Increasing a neural network's architecture size can significantly improve performance, but it also makes inference slow and resource-intensive. Early-exit neural networks (EENNs) address this by adding extra classifiers at intermediate layers, so that easy inputs can exit early and save computation. The key question is: when is it "safe" for an EENN to go "fast" without hurting overall performance?
Most EENN methods use a simple softmax confidence threshold at each exit layer: if the top class probability exceeds a set value, they stop and output that prediction. In practice, however, softmax scores are typically poorly calibrated: a 70% confidence does not actually mean a 70% chance of being correct [1]. Moreover, softmax cannot tell whether the model is uncertain because the data are noisy (aleatoric uncertainty) or because the model itself is unsure (epistemic uncertainty).
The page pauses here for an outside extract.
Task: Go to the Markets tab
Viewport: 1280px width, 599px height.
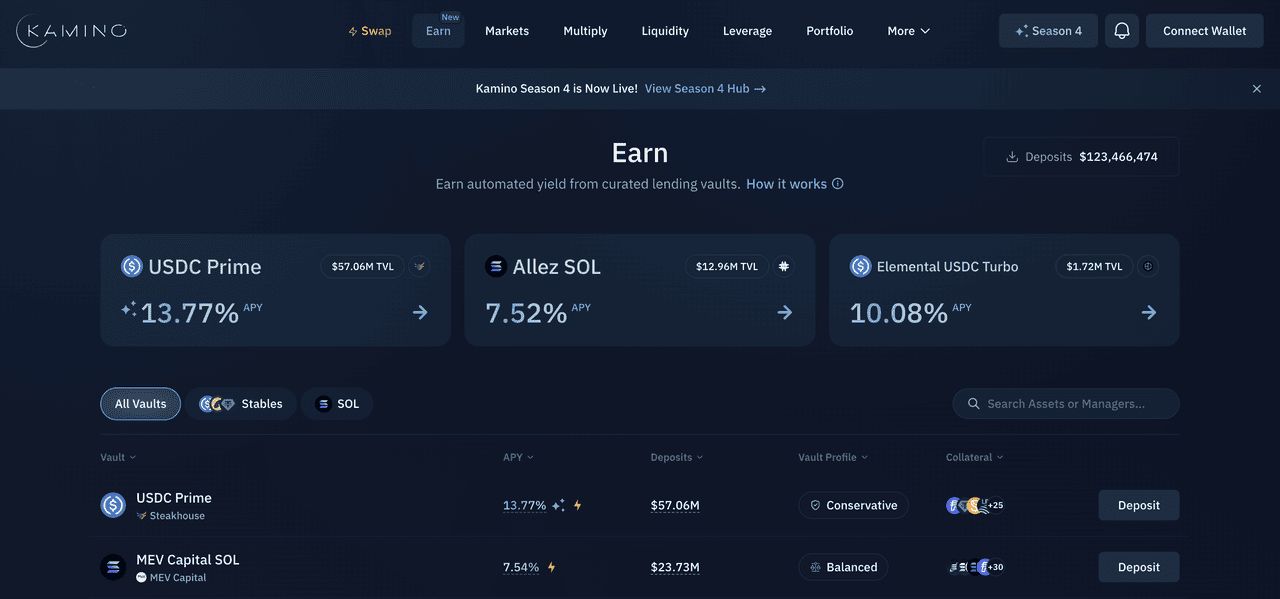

As a result, EENNs risk exiting too early on ambiguous or out-of-distribution inputs, hurting accuracy, or exiting too late on easy inputs, losing the benefit of faster inference [2].
In recent years, lightweight uncertainty quantification (UQ) methods, such as Evidential Deep Learning [3], Deep Deterministic Uncertainty [4], Spectral-normalized Gaussian Process (SNGP) [5], or Laplace approximations [6], have improved both the reliability of confidence estimates and their efficiency. These techniques provide better-calibrated uncertainty without adding much computational overhead compared to a conventional neural network.
Although this project is open-ended, one possible direction is to explore how to integrate UQ methods into an EENN's intermediate exits. Instead of relying on softmax, each exit would use a UQ-based score to decide when to stop. The goal is to make exit decisions more robust for a better balance between speed and accuracy. A second plausible direction, which is more theoretical, is to analyze the estimated uncertainty of the models across the various layers and study them from the bias-variance tradeoff.
References
[1] [arxiv.org/pdf/1706.04599](https://arxiv.org/pdf/1706.04599)
[2] [arxiv.org/pdf/1709.01686](https://arxiv.org/pdf/1709.01686)
[3] [arxiv.org/pdf/1806.01768](https://arxiv.org/pdf/1806.01768)
[4] [arxiv.org/pdf/2003.02037](https://arxiv.org/pdf/2003.02037)
[5] [arxiv.org/pdf/2006.10108](https://arxiv.org/pdf/2006.10108)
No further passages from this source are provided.